Selected text:
▼
From Wikipedia, the free encyclopedia

Kim Dovey FASSA is an Australian architectural and urban critic and Professor of Architecture and Urban Design at the University of Melbourne, Australia, teaching and researching architecture, urban design and urban planning.

Born in Western Australia he received degrees in architecture from Curtin University and the University of Melbourne, and a Ph.D. from the University of California, Berkeley, USA. He has lectured and broadcast widely on social and morphological issues in architecture, urban design and urban planning. His early work on phenomenology of place expanded into critiques of buildings and cities as mediators of power. The book Framing Places (2nd ed. 2008) explores the politics of public space, housing enclaves, shopping malls and corporate towers.[1] Becoming Places (2010) explores the formation of place identity and develops a theory of place as a dynamic assemblage.[2] Urban Design Thinking (2016) is a broad-ranging application of assemblage thinking in urban design.[3] Mapping Urbanities (2017) demonstrates the use of urban mapping in the production of spatial knowledge.[4]

He has led or collaborated in a series of research projects funded by the Australian Research Council focused on issues of urban character, urban intensification, transit-oriented urbanism, school design and creative cities. This work has contributed to theories of place, homelessness, transit-oriented development, urban density[5], walkability[6], and creative clustering[7].
▲
Material provided:
▼
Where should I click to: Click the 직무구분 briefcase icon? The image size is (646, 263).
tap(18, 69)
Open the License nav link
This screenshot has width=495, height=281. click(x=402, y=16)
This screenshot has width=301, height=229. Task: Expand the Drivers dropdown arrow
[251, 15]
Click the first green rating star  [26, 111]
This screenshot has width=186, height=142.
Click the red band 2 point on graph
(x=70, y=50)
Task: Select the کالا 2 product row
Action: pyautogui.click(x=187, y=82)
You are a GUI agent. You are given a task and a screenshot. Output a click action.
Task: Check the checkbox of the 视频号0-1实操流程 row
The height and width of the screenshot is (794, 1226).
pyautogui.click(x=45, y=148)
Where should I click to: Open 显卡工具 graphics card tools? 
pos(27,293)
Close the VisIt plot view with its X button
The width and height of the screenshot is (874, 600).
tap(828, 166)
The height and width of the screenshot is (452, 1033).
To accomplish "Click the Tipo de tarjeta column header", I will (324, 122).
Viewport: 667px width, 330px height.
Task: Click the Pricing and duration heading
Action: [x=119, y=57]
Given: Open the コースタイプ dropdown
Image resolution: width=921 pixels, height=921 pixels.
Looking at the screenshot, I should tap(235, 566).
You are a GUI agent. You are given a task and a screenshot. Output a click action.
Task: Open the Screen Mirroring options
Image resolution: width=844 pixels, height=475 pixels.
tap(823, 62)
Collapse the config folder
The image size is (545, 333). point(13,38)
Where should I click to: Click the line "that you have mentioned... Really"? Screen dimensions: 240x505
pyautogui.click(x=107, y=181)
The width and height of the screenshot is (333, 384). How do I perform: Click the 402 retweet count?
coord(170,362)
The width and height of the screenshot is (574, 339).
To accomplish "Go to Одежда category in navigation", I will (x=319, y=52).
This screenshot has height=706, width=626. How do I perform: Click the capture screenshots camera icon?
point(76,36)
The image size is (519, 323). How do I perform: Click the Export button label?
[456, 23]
▲
Required task:
Using the text on Kim Dovey, answer these:
1. Which university awarded his Ph.D.?
2. Which book develops a theory of place as a dynamic assemblage?
3. Which body funded the research projects he has led or collaborated in?
The entries come from a separate source and have no connection to the text on Kim Dovey.

Task solution:
1. The University of California, Berkeley
2. Becoming Places (2010)
3. The Australian Research Council